When newlyweds J. C. and Abby Allen went to the 1904 World's Fair in St. Louis, one of the things that they purchased for the trip was a portable Kodak camera. It was J. C.'s first venture into photography and the beginning of an odyssey that over the next 70 years would take him coast to coast and bring him national acclaim.

Life would get off to a somewhat rocky start for young J. C. His mother died when he was only 18 months old, and his father, a Union Army officer wounded during the Civil War, died just a few years later. Before the elder Allen succumbed, he arranged for his 6-year-old son to live at the Indiana Soldier's and Sailor's Children's Home. The Knightstown, Ind., facility had been founded in 1865 to raise and educate orphaned and destitute children of Civil War Union Army veterans.

A farm operated by the home provided J. C. with some of his earliest agricultural training, and, upon graduation in 1897 at the age of 16, he began to make his way in the world. He worked on a railroad crew and as a coal miner, a farm hand, and a telegraph operator, gaining a wide range of skills and education. After marrying Mary Abby Peavy in 1904, he settled down into marriage, and the couple began farming along the Indiana-Illinois state line.

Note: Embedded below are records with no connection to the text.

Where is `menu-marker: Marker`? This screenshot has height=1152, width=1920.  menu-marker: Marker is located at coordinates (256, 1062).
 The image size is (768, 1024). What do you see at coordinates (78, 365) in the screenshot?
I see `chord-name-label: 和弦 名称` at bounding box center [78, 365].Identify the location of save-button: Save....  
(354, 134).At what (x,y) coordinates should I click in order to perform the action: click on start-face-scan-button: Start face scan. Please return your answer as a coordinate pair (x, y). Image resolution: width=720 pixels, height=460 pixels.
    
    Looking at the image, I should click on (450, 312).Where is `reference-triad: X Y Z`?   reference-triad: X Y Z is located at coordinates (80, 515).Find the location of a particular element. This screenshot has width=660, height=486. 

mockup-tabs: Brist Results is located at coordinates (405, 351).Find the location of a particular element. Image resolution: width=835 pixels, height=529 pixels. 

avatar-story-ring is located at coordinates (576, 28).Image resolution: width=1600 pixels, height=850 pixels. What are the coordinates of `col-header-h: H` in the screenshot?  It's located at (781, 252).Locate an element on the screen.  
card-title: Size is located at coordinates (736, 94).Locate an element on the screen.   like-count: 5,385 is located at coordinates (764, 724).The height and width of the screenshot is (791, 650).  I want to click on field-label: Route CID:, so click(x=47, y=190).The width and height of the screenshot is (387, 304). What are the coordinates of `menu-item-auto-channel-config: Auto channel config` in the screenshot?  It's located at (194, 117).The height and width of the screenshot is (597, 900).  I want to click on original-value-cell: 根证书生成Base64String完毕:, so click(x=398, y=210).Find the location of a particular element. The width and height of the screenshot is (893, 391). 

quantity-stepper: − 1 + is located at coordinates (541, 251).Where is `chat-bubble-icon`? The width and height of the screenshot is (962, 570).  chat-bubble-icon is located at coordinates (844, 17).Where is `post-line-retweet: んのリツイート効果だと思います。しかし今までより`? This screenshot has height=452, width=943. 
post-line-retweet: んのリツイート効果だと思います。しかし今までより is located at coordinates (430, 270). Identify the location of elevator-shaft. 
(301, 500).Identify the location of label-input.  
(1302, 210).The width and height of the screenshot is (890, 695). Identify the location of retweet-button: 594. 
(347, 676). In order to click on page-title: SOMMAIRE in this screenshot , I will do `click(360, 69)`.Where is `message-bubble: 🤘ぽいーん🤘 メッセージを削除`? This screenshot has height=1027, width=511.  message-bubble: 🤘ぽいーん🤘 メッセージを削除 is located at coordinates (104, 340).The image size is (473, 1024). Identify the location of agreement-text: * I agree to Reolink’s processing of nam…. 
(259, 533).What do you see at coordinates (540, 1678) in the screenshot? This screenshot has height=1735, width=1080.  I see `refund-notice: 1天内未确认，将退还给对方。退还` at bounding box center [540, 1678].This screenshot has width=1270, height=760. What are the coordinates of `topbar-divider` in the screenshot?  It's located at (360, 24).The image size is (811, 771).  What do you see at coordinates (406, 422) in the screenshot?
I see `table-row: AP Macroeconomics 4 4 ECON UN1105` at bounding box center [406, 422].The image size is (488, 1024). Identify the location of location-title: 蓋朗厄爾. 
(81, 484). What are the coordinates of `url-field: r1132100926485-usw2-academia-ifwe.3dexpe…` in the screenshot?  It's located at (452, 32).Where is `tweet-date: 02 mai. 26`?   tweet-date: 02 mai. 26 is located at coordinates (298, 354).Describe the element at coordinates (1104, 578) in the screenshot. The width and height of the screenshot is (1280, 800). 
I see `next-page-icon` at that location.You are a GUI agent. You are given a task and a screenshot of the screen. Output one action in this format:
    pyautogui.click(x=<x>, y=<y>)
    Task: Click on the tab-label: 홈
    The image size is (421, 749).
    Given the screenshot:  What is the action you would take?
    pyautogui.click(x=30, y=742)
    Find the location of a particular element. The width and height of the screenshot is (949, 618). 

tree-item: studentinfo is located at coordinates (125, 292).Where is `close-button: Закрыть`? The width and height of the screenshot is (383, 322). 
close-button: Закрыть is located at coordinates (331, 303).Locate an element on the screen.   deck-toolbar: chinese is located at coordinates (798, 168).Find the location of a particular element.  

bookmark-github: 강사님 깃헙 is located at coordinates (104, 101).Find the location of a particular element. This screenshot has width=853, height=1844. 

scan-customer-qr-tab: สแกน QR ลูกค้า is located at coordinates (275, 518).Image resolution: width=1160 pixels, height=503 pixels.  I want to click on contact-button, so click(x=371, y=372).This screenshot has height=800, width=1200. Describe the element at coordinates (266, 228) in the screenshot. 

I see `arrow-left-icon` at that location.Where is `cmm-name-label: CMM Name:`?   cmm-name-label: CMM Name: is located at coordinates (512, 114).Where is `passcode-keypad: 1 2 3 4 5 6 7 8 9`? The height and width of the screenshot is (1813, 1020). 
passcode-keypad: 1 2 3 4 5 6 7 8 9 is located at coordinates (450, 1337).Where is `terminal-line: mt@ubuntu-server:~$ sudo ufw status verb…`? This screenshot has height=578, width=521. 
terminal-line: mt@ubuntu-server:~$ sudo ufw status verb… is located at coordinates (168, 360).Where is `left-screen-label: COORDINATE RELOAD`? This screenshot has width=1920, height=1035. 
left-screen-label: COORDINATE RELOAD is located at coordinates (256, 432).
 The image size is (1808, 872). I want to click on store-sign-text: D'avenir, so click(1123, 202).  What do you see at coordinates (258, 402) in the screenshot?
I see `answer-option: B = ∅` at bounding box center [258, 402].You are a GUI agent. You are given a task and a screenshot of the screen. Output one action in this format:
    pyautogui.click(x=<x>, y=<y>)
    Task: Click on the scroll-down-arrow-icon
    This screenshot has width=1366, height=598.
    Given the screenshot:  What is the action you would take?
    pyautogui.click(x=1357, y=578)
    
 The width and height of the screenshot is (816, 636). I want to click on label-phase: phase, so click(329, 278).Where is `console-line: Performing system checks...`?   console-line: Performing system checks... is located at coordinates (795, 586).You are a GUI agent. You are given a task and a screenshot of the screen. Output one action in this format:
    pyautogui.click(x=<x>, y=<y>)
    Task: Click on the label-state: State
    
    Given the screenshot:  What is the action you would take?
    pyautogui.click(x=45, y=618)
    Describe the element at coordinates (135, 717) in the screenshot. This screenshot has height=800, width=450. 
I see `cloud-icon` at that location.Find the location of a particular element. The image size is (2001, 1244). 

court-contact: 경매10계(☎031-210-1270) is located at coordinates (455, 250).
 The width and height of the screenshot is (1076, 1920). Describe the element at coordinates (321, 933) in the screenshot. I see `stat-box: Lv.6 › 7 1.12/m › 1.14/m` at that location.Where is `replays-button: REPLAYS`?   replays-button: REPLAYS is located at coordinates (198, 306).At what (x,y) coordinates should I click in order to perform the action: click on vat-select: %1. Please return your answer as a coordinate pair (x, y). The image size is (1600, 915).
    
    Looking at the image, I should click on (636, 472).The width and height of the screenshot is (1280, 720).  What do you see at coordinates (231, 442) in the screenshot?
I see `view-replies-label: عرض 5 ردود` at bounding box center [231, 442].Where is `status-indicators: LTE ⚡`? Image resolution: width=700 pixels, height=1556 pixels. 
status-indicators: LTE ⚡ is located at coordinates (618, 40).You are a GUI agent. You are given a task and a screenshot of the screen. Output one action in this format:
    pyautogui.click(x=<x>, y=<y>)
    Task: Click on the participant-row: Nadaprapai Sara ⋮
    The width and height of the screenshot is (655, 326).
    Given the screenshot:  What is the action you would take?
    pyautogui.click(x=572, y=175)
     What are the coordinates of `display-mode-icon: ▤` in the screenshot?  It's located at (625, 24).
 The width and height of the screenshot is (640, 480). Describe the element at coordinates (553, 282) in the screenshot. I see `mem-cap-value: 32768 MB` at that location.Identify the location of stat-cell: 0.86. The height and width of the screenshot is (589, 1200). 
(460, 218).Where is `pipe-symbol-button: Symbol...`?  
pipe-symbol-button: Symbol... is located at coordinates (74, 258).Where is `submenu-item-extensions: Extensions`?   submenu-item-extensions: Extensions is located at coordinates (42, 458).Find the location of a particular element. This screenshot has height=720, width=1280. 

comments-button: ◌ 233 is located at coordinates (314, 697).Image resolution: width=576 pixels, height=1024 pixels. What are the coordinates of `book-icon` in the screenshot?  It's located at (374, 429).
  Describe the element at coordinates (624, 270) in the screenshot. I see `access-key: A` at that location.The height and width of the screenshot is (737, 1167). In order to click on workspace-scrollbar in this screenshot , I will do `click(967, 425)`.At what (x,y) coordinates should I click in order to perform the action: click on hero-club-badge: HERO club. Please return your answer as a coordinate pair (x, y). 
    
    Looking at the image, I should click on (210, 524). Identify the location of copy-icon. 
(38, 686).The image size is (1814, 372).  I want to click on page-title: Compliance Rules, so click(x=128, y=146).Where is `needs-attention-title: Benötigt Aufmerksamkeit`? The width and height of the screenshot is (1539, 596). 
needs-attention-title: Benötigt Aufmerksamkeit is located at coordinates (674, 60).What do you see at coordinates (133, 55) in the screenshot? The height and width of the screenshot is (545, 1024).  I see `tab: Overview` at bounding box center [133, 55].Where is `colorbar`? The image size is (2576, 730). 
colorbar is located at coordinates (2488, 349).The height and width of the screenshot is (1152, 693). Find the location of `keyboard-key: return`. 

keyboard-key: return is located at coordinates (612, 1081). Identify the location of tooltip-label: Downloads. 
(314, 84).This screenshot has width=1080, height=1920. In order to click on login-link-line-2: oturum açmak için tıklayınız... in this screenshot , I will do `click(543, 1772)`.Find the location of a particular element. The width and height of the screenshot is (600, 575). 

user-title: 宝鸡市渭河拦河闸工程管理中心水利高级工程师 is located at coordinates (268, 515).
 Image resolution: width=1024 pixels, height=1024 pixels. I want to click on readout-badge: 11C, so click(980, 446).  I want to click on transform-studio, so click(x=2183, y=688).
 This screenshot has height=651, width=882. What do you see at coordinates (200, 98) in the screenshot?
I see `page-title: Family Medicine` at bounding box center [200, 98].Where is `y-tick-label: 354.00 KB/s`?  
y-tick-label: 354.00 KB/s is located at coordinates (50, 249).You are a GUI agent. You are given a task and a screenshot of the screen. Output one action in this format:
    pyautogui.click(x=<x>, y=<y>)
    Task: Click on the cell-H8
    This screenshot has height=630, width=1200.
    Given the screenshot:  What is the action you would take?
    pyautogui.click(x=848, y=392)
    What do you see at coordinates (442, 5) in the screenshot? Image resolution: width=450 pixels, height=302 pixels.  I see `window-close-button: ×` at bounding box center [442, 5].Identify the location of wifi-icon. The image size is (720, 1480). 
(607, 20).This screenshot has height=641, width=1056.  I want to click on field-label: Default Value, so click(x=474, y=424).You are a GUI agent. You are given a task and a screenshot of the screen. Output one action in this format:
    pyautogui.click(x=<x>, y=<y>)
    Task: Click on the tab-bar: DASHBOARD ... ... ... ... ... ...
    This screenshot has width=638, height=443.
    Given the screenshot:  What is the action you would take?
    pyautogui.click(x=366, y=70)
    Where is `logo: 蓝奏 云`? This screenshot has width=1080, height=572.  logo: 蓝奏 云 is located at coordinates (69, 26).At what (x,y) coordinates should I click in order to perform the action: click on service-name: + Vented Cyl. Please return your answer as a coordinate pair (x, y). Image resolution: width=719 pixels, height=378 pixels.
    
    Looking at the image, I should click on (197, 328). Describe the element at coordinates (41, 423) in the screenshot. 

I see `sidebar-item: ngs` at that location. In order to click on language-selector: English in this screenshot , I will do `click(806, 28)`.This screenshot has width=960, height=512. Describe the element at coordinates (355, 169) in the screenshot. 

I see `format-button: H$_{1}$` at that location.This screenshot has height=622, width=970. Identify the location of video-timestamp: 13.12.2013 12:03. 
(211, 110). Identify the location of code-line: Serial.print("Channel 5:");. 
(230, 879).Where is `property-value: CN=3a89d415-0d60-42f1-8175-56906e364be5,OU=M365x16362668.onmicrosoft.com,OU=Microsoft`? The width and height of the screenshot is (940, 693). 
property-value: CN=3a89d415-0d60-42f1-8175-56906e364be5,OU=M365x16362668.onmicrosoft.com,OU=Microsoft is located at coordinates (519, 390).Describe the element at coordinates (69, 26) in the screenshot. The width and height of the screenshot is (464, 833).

J. C. developed an expertise in livestock and agronomy, and it was these skills that led him to the animal husbandry department at Purdue's College of Agriculture in 1909. According to notes J. C. made later in life, he was hired by Purdue to work in "livestock judging, animal nutrition, agronomy and poultry."

Soon after his trip to the World's Fair, J. C. bought another camera, but by-passed newer models and celluloid roll film for an older, wooden box camera that used 5- x 7-inch glass plates because of the clarity of the photographs. He quickly combined avocation and vocation. "He found the photos helpful in livestock judging to show examples of conformation, both good and bad," according to grandson John Allen, who grew up shadowing his grandfather and father Chester, a photographer and writer, and today operates the family photography business, J. C. Allen & Son, Inc.

J. C.'s arrival at Purdue coincided with a period of rapid growth for the fledgling College of Agriculture. Between 1908 and 1919, the University would complete eight major agricultural buildings and expand its experimental farms. By 1915, teaching, research and Extension had made agricultural operations the largest unit of the University. Among J. C.'s early contemporaries were George Christie, the first superintendent of agricultural Extension, Lella Gaddis, the first state leader of home demonstration work, and, later, David Pfendler, agriculture counselor and administrator, and Earl Butz, professor and dean of agriculture.